** BEGIN Article **
Amazon brands are adopting DTC strategies
For the last month, most Amazon brands have been in a state of panic. Those considered essential have been both dealing with excess demand and reallocating resources. And the companies deemed non-essential have had to completely retool their strategies to try and keep business afloat.
For some, the changes have been invisible on the front-end. One garden supplies brand that relied on Amazon’s Fulfillment by Amazon program to send inventory and have it shipped out had to completely retool its program by drop-shipping the items and ramping up sales on all other channels. Another once Amazon-reliant brand that makes probiotic supplements has spent the last few weeks seeking out additional marketplaces it traditionally had no presence in.
The online wellness company Wellpath used to be one of the top search results from Amazon for its herbal supplements. In March, however, Amazon deemed it non-essential, which caused ship times to be delayed as long as a month. To offset the potential sales impact, the company spent weeks building out supply chain redundancies and trying to funnel more sales to its website. The company, which once relied mostly on Amazon, has shifted to “operating under the assumption that every part of the supply chain will be at risk,” said CEO Colin Darretta at Modern Retail+’s Talk last week.
** END Article **
** BEGIN Data excerpts **
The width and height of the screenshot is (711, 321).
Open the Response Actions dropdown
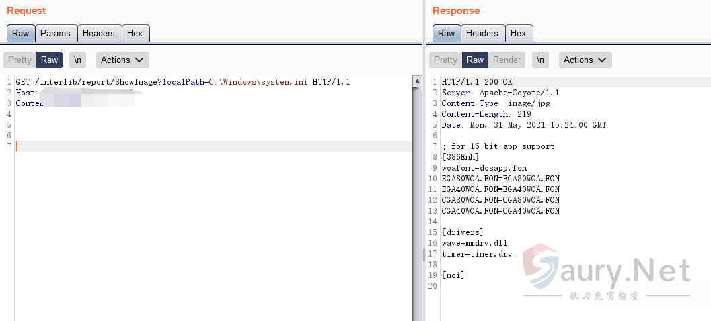(x=585, y=60)
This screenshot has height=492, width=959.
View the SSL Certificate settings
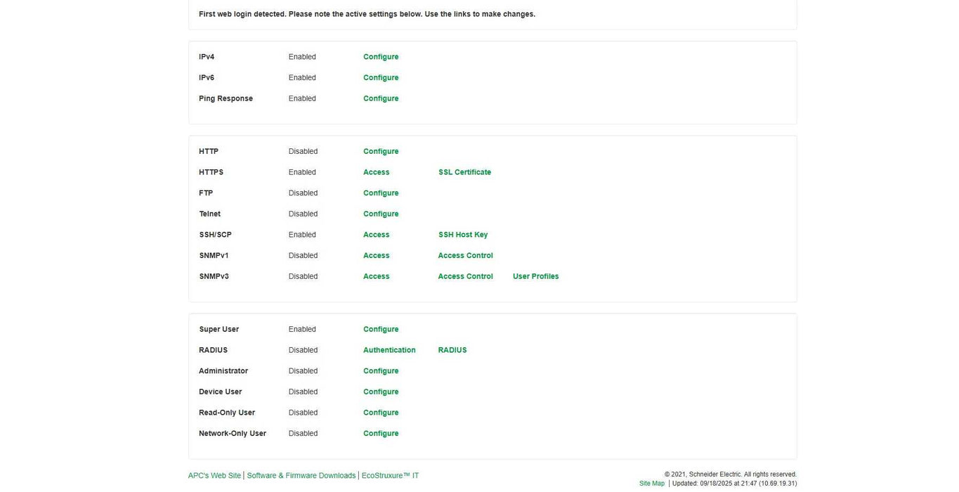point(464,172)
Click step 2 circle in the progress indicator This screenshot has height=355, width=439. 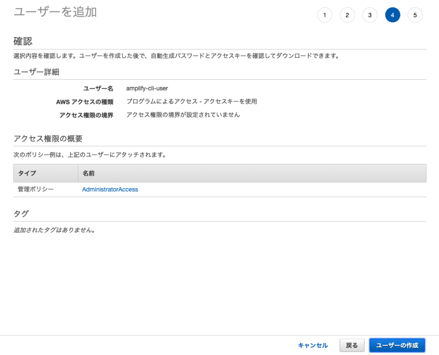(348, 15)

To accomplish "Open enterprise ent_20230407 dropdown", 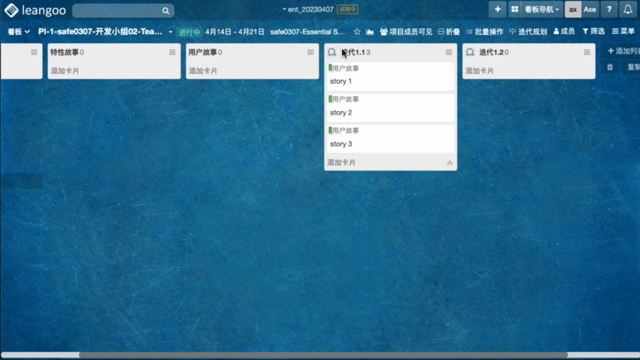I will pyautogui.click(x=310, y=10).
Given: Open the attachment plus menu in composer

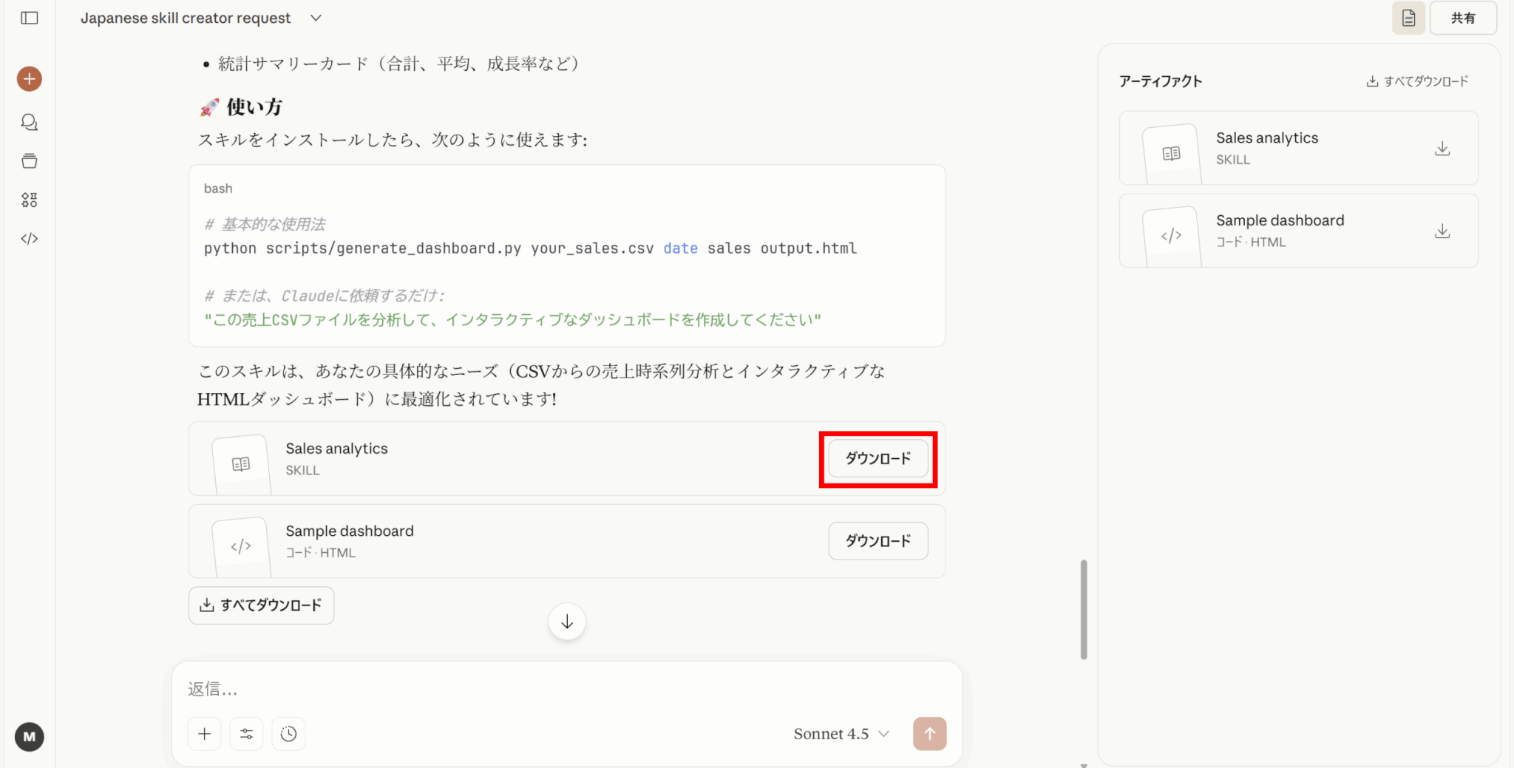Looking at the screenshot, I should pos(205,734).
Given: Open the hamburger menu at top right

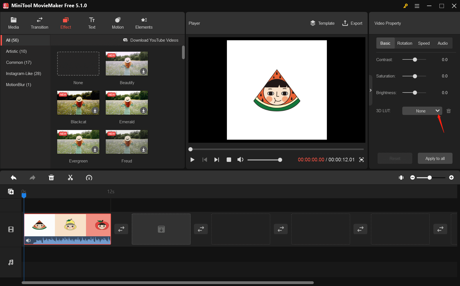Looking at the screenshot, I should pos(417,6).
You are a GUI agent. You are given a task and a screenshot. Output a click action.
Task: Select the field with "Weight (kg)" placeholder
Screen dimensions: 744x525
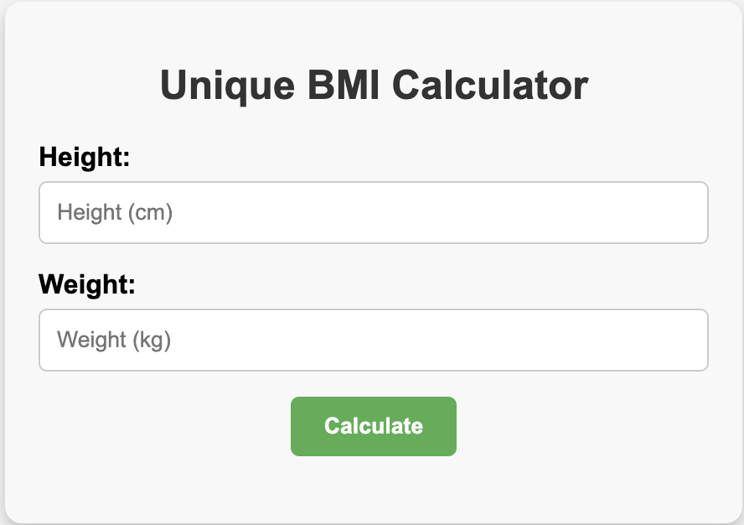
** END Data excerpts **
In the article on Amazon brands, why did Wellpath spend weeks building supply chain redundancies and pushing more sales to its website? Answer in one to three sentences. Nothing in the records is needed for the work here.

In March, Amazon deemed Wellpath non-essential, and its ship times were delayed as long as a month. The company took these steps to offset the potential sales impact of those delays.